(Records from a collection)
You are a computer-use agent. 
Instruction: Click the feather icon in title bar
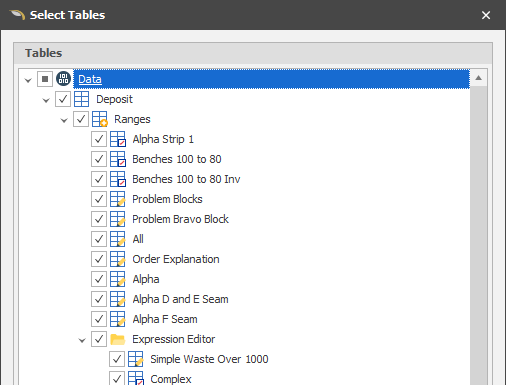point(17,15)
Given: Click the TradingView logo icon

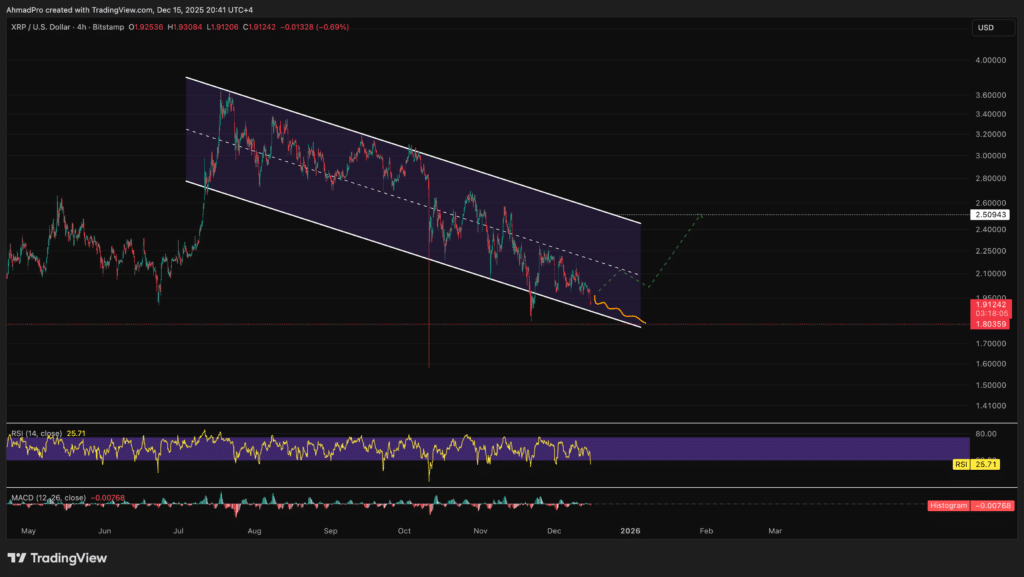Looking at the screenshot, I should tap(18, 558).
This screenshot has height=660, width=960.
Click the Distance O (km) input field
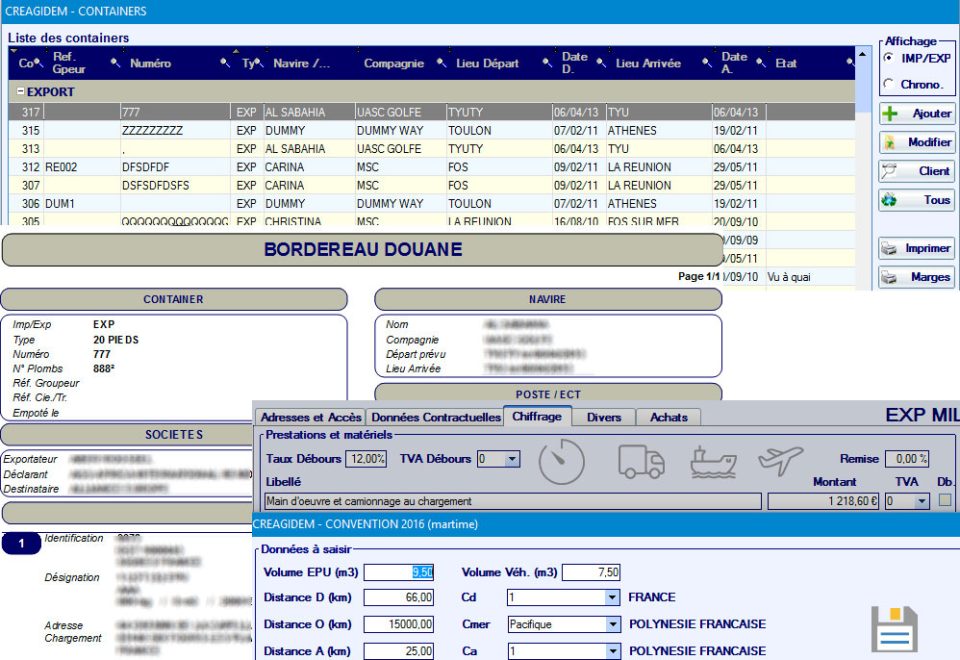[399, 624]
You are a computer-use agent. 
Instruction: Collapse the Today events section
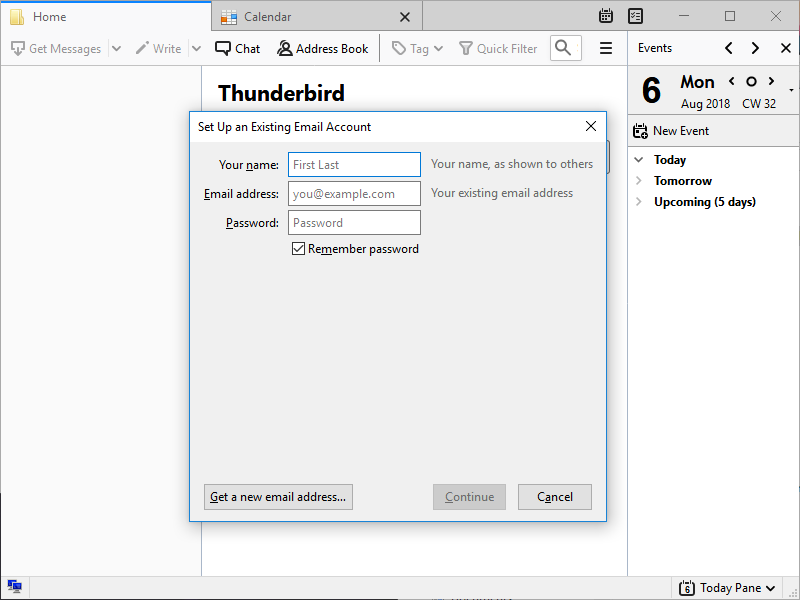coord(640,159)
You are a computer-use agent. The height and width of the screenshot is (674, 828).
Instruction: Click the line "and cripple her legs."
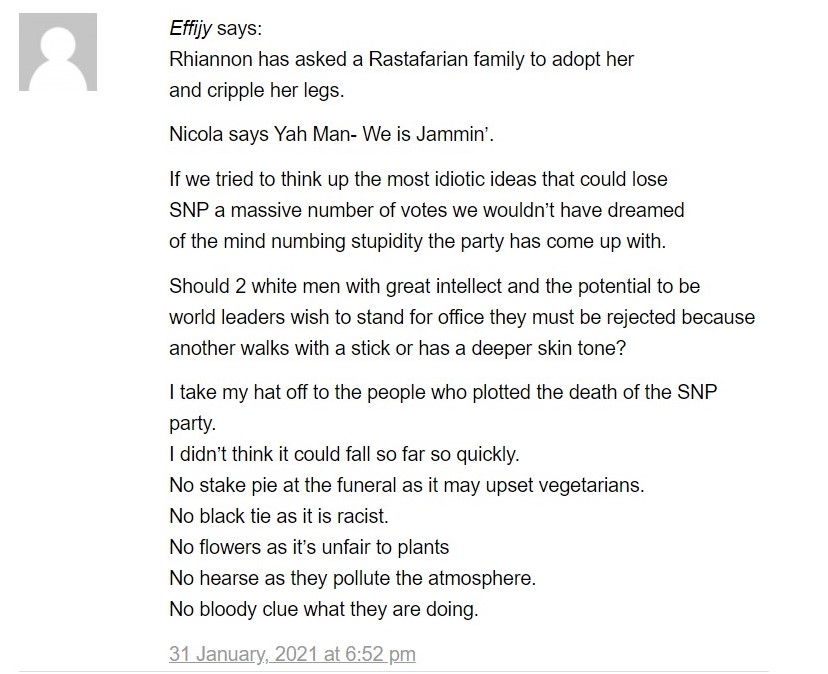pyautogui.click(x=257, y=90)
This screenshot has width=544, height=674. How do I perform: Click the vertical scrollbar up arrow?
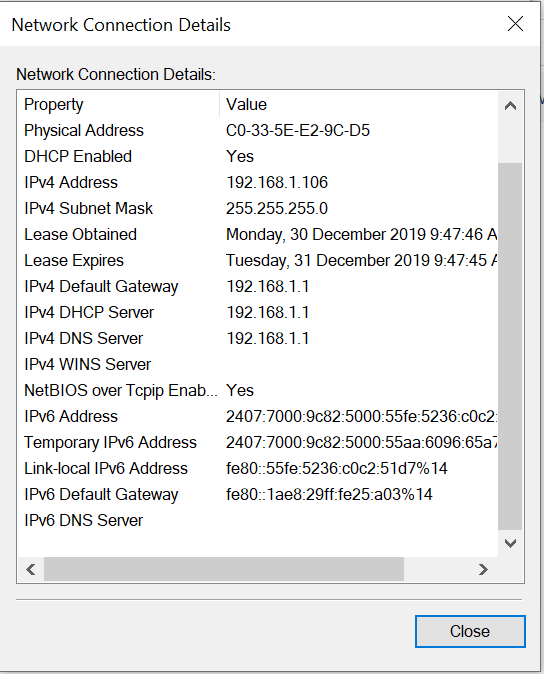tap(510, 106)
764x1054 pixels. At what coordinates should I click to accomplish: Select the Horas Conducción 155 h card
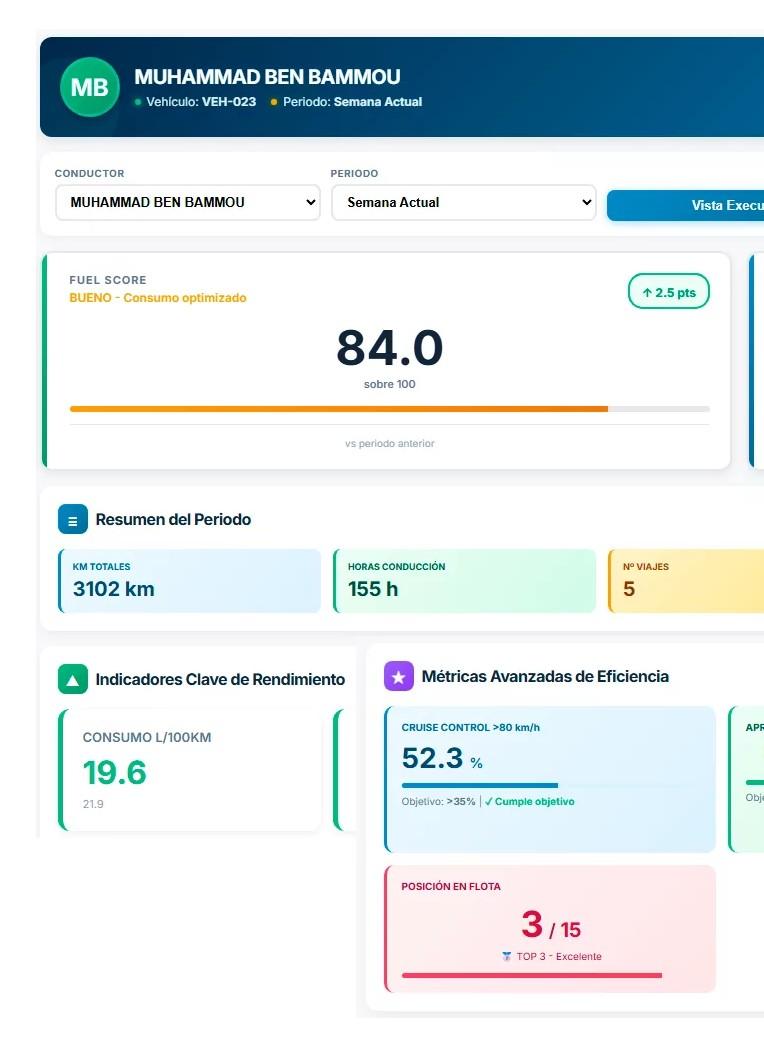(x=464, y=581)
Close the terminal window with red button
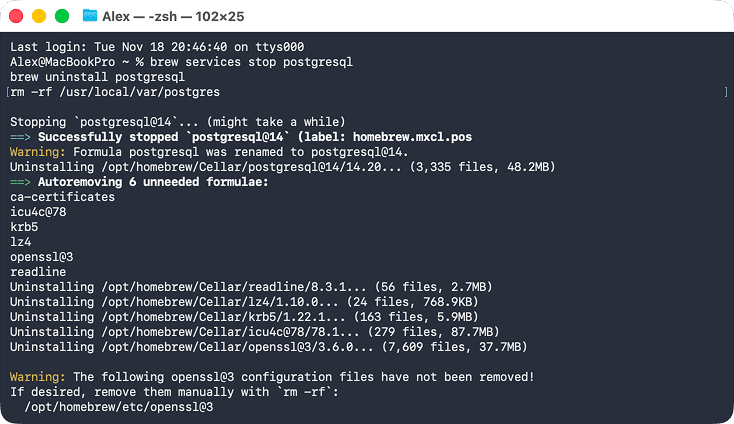734x424 pixels. (x=17, y=16)
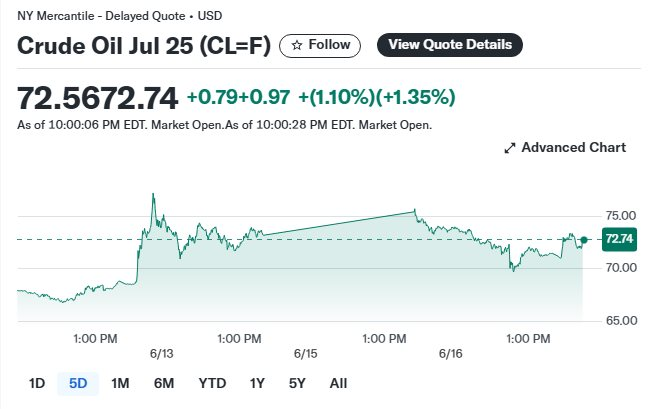Select the 1D time range
Image resolution: width=655 pixels, height=409 pixels.
pyautogui.click(x=37, y=383)
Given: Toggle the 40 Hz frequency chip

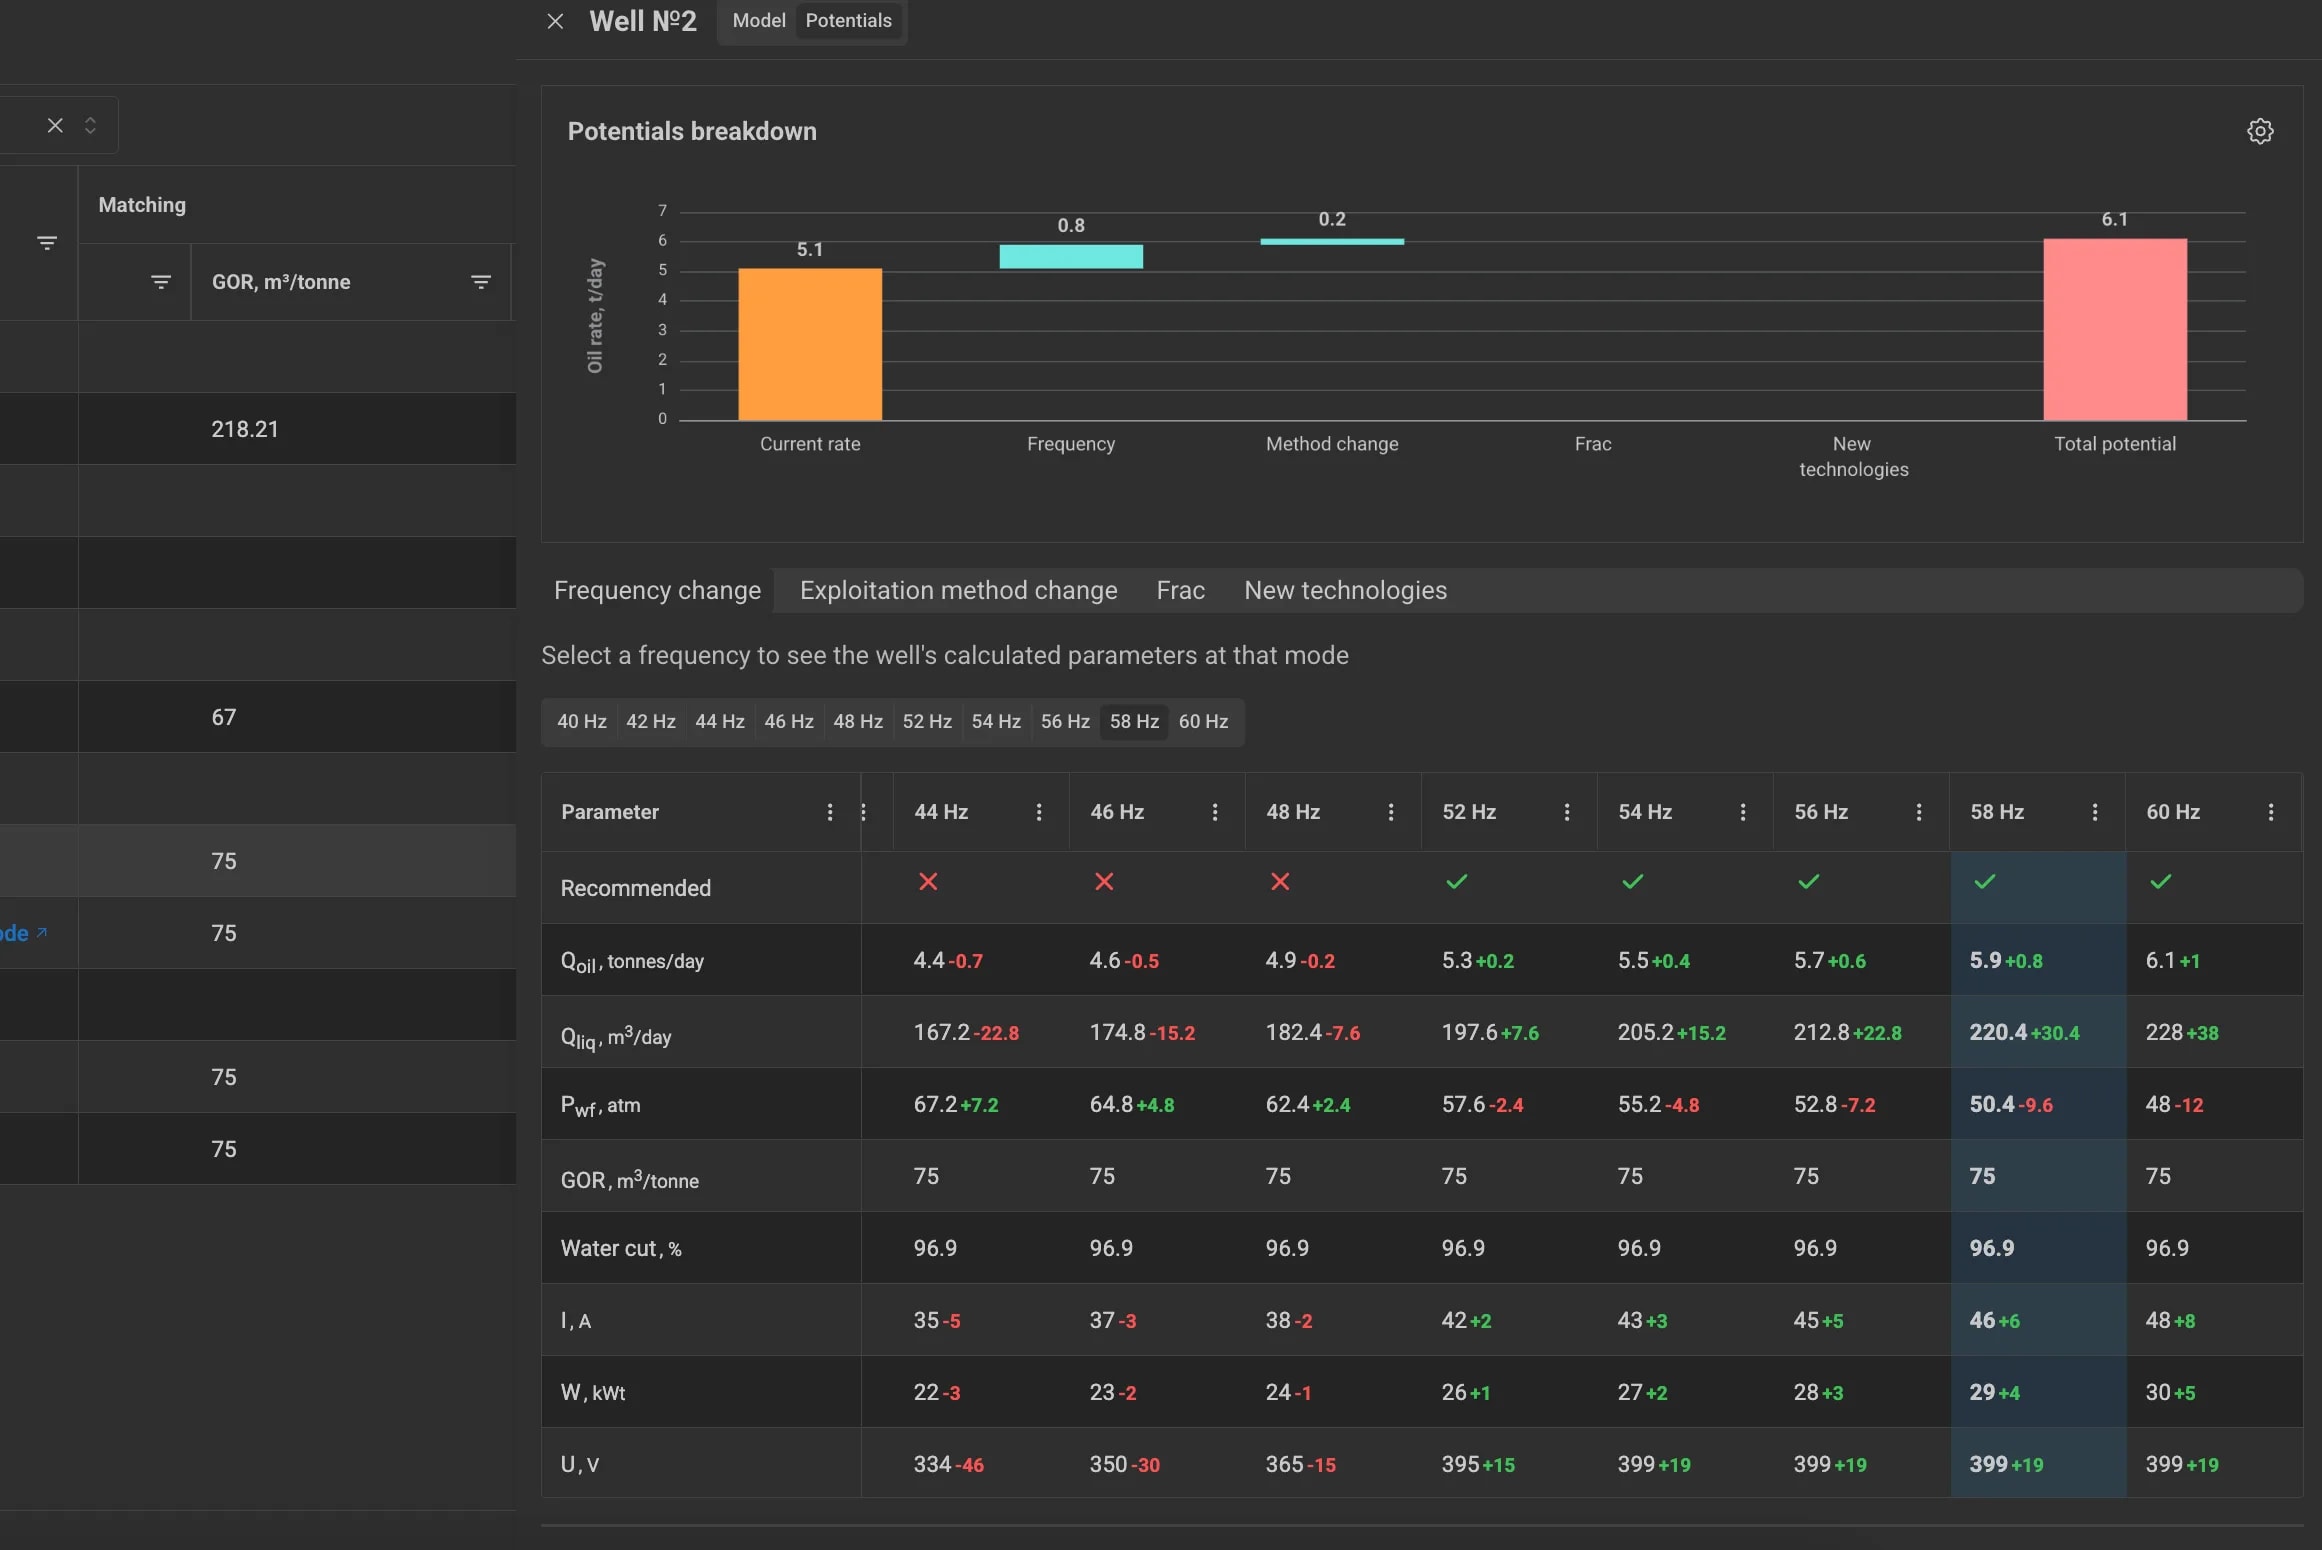Looking at the screenshot, I should (581, 722).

PROBLEM TO SOLVE> Would you copy out the data exactly, leaving every picture out?

RESULT OF THIS TASK>
You are a computer-use agent. 
Instruction: Click the feather icon in title bar
point(17,15)
Given: Click the TradingView logo icon

Looking at the screenshot, I should tap(18, 558).
This screenshot has height=660, width=960.
Click the Distance O (km) input field
[399, 624]
You are a computer-use agent. 
Instruction: Collapse the Today events section
coord(640,159)
You are a computer-use agent. The height and width of the screenshot is (674, 828).
Instruction: Click the line "and cripple her legs."
pyautogui.click(x=257, y=90)
This screenshot has width=544, height=674. How do I perform: Click the vertical scrollbar up arrow?
tap(510, 106)
764x1054 pixels. At what coordinates should I click to accomplish: Select the Horas Conducción 155 h card
(x=464, y=581)
Close the terminal window with red button
734x424 pixels. (x=17, y=16)
Select the 1D time range
Image resolution: width=655 pixels, height=409 pixels.
pyautogui.click(x=37, y=383)
Given: Toggle the 40 Hz frequency chip

Looking at the screenshot, I should (581, 722).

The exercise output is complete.